Depois, como sempre acontecia eu fui perdendo o interesse no trabalho. Por tudo eu me irritava e já não fazia a menor questão de permanecer naquele lugar. Eu não entendia porquê isso acontecia, uma vez que lutei feito uma leoa para conseguir aquela colocação. Tive que provar ao meu gerente que eu precisava daquele emprego, tal como o ar que respirava e ele, resolveu me dar uma chance mesmo sem eu nunca ter trabalhado com roupas Plus-size. Ele chegara ao ponto de dizer que eu não aguentaria uma semana no ritmo daquela loja, que eu era muito "magrinha".
O tempo então mostrou a ele e a muitos que eu não era tão frágil assim, comecei a me destacar em pouco tempo, conquistar clientes e cuidava daquela loja como quem cuida de um bebê.
Aquele ambiente de manequins sem cabeça era a minha vida! Mas de repente... Perdi o interesse.
Eu me irritava com a bagunça que os clientes faziam no balcão, com as luzes acesas nós provadores e, comecei a abrir as cortinas com violência. Alguns entravam comendo e bebendo, desrespeitando as regras da loja e eu não entendia isso.
Vivia escorregando em sorvete ou pisando em chiclete. Certa vez, uma mulher entrou na loja com um Dog-Alemão. Imagine! As regras eram para não permitir a entrada de animais e, mesmo assim, a dona do patudo, toda de nariz em pé insistia, dizendo que ela era uma cliente especial etc...
Então, meu gerente me dava um sinal com a cabeça consentindo, e ela entrava, "toda pomposa" com risinho sarcástico. Eu, ficava toda sem graça, irritadíssima perante meus colegas de trabalho, tentando entender pra que serviam as reuniões de equipe que éramos obrigados a ter e que nos tirava uma hora e meia mais cedo de nossas casas.
E, se o cão fizesse xixi no meio da loja ou nas araras? Quem iria limpar? Claro que nós, funcionários..
E todas essas "coisinhas" foram me cansando e então, já não fazia força para permanecer ali.
Me frustrei demais, tanto com o trabalho quanto com o salário. Decidida a me tornar "mochileira" e sair por aí em busca de lugares diferentes, pessoas diferentes, culturas diferentes...acabei escutando alguns conselhos e coloquei novamente os meus pés no chão.
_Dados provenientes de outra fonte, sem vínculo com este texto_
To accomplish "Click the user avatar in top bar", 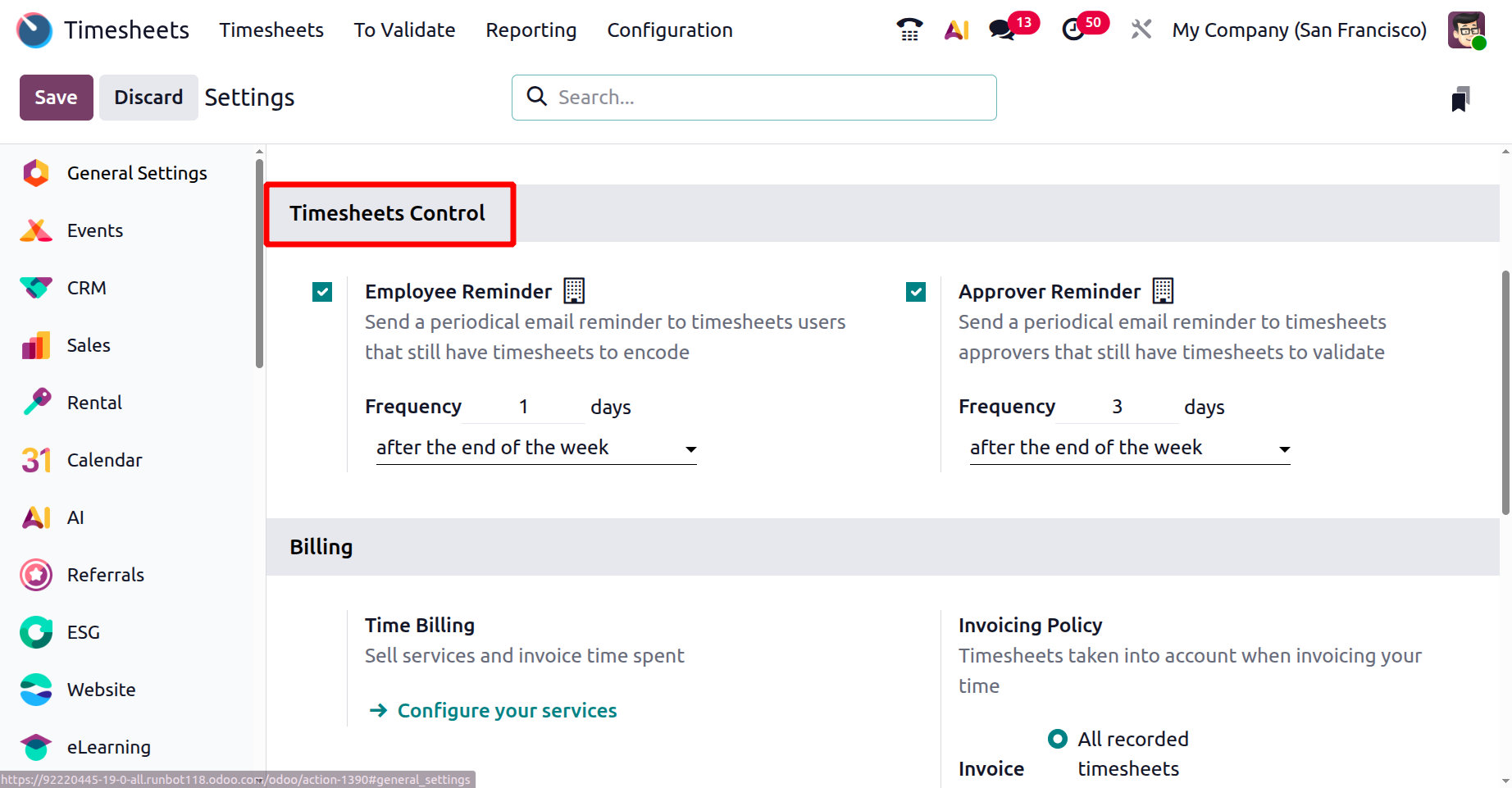I will click(1466, 30).
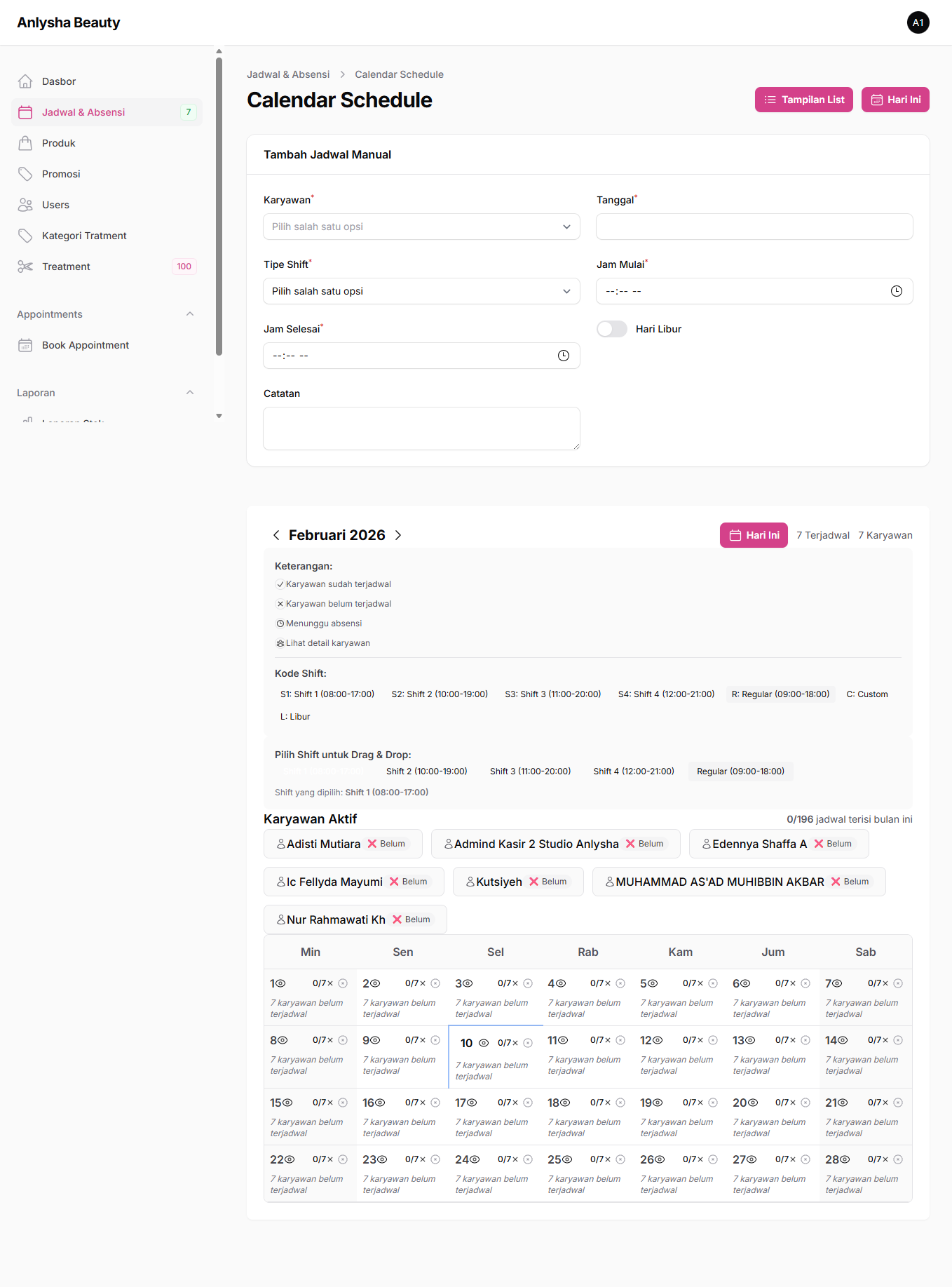The height and width of the screenshot is (1287, 952).
Task: Go to next month arrow
Action: point(398,535)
Arrumei outro emprego, parecidíssimo com o anterior. O bom que ganhava bem mais e eu não precisava trabalhar aos domingos.
Ainda assim, eu pensava:
_Estou me esforçando tanto... De que adianta eu progredir financeiramente, estar noutro emprego e, continuar nesse marasmo de inquietude?
Eu não sabia o que fazer. Às vezes, chegava no meu patrão, olhava para o seu rosto calmo mas preocupado, afinal loja, funcionários, fornecedores...tudo isso era estressante pra ele e uma preocupação constante em sua vida. E eu estava disposta a pedir as contas, mas desistia e voltava a trabalhar. Pensava:
_Será que para ser feliz terei de entrar no jogo da ilusão da vida?
Mas, por outro lado, meu pai estava bem, minha mãe mais calma e eu, possuía um caderninho cheio de clientes, comprado um computador e tentava arriscar escrever um livro e isso não era nada mal para alguém que se intitulava "escritora". Por tudo isso, pensei: "Pra quê mexer em time que está ganhando?"